§ **SUPPLIED RECORDS**
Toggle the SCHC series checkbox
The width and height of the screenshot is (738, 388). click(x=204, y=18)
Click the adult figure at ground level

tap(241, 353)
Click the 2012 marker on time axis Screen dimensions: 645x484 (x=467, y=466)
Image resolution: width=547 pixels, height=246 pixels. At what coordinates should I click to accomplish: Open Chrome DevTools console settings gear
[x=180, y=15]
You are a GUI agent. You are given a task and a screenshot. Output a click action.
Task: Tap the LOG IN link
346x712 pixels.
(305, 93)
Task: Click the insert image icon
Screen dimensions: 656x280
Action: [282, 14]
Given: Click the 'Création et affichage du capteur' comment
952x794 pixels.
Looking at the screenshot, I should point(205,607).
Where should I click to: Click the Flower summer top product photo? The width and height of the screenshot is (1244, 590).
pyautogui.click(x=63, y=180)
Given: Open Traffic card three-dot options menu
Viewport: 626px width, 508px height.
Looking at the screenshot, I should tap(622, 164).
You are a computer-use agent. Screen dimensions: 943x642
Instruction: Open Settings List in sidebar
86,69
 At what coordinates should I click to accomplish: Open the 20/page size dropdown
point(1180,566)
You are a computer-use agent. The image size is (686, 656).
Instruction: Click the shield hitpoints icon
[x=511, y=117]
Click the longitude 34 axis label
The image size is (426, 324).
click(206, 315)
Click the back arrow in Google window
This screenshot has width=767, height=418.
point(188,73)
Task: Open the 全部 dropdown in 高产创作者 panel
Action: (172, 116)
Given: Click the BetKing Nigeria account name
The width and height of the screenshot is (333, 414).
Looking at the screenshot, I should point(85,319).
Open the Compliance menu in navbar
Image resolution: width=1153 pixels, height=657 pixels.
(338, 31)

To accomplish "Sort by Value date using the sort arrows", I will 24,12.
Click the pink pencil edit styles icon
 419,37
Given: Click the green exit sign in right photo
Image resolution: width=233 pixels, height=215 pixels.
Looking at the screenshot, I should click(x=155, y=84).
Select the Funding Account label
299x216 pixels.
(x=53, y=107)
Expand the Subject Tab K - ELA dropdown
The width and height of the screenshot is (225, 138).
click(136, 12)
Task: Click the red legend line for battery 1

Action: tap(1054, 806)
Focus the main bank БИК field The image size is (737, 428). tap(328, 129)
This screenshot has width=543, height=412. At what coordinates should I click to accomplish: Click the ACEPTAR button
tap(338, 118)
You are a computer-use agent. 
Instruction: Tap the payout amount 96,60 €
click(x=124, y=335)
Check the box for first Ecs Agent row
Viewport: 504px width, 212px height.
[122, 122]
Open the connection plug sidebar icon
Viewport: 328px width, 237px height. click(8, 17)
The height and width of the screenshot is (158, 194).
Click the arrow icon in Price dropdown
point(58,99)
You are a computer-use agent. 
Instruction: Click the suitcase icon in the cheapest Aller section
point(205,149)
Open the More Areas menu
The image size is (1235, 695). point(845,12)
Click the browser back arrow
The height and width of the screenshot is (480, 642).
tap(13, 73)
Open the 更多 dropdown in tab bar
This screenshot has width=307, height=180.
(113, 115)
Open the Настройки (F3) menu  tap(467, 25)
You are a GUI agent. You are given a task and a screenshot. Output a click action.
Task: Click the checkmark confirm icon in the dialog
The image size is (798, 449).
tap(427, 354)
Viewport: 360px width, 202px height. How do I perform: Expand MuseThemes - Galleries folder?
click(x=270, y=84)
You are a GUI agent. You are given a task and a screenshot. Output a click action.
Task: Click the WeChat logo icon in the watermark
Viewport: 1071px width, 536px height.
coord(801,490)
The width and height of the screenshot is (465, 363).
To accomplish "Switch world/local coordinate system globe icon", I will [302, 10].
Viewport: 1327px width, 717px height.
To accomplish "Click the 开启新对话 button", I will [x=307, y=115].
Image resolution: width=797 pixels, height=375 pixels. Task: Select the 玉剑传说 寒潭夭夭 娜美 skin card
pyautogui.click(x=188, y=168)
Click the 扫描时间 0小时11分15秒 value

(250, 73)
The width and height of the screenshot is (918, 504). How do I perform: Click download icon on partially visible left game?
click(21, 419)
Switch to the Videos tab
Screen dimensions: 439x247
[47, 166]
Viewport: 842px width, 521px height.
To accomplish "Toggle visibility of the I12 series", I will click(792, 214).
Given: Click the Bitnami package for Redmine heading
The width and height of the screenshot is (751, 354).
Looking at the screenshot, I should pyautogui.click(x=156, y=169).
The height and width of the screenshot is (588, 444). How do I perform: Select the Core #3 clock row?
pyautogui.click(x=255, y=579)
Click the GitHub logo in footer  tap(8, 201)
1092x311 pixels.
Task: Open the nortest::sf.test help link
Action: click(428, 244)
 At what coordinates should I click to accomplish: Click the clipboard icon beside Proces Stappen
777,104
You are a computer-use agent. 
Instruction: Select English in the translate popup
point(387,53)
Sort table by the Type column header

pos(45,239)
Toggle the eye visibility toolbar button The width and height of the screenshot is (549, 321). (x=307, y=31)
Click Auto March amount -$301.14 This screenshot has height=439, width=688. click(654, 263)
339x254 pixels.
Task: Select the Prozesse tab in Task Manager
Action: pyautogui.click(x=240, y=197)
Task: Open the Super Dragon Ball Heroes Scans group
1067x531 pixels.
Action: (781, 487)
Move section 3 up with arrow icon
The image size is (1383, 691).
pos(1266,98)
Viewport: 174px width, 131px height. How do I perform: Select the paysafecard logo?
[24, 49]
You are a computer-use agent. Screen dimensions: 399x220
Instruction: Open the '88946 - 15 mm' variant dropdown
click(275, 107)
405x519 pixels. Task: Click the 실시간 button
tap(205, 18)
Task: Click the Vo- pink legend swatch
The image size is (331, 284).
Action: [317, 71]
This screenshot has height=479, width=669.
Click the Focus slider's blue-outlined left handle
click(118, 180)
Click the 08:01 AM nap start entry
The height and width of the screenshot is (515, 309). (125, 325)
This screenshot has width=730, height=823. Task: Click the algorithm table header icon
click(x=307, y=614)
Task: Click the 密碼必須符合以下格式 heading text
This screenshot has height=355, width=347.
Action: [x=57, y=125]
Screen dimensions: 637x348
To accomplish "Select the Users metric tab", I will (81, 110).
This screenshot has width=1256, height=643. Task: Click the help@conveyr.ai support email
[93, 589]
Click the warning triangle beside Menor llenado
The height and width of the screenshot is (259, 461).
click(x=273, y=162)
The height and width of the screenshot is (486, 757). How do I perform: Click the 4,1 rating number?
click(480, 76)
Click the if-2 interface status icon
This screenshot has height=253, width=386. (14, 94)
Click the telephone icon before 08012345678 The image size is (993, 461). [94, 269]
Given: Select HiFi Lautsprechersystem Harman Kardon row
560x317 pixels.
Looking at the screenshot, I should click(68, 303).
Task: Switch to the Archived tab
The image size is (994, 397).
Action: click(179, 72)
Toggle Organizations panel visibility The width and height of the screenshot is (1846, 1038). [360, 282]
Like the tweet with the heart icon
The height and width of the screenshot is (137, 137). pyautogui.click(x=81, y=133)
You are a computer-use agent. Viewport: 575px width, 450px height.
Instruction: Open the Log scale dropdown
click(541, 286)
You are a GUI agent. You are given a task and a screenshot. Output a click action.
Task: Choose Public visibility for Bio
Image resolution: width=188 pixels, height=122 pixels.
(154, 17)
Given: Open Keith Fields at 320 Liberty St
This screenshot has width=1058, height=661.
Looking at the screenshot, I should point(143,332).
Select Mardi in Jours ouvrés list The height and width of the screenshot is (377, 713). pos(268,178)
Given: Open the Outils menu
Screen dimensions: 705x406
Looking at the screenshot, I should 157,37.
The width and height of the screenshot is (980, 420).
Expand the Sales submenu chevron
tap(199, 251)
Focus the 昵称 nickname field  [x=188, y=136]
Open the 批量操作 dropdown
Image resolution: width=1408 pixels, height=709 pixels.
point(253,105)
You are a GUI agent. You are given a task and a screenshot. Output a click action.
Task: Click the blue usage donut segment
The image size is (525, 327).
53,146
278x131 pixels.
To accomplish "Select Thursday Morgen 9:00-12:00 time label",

§ **PROBLEM STATEMENT**
Only one span is wanted. It runs from the first line of the listing through the line with "You are a computer-use agent. The", and each line must match exactly.

§ **RESULT FOR THIS TASK**
Toggle the SCHC series checkbox
The width and height of the screenshot is (738, 388). click(x=204, y=18)
Click the adult figure at ground level

tap(241, 353)
Click the 2012 marker on time axis Screen dimensions: 645x484 (x=467, y=466)
Image resolution: width=547 pixels, height=246 pixels. At what coordinates should I click to accomplish: Open Chrome DevTools console settings gear
[x=180, y=15]
You are a GUI agent. You are given a task and a screenshot. Output a click action.
Task: Tap the LOG IN link
346x712 pixels.
(305, 93)
Task: Click the insert image icon
Screen dimensions: 656x280
Action: [282, 14]
Given: Click the 'Création et affichage du capteur' comment
952x794 pixels.
Looking at the screenshot, I should point(205,607).
Where should I click to: Click the Flower summer top product photo? The width and height of the screenshot is (1244, 590).
pyautogui.click(x=63, y=180)
Given: Open Traffic card three-dot options menu
Viewport: 626px width, 508px height.
Looking at the screenshot, I should tap(622, 164).
You are a computer-use agent. Screen dimensions: 943x642
Instruction: Open Settings List in sidebar
86,69
 At what coordinates should I click to accomplish: Open the 20/page size dropdown
point(1180,566)
You are a computer-use agent. The image size is (686, 656).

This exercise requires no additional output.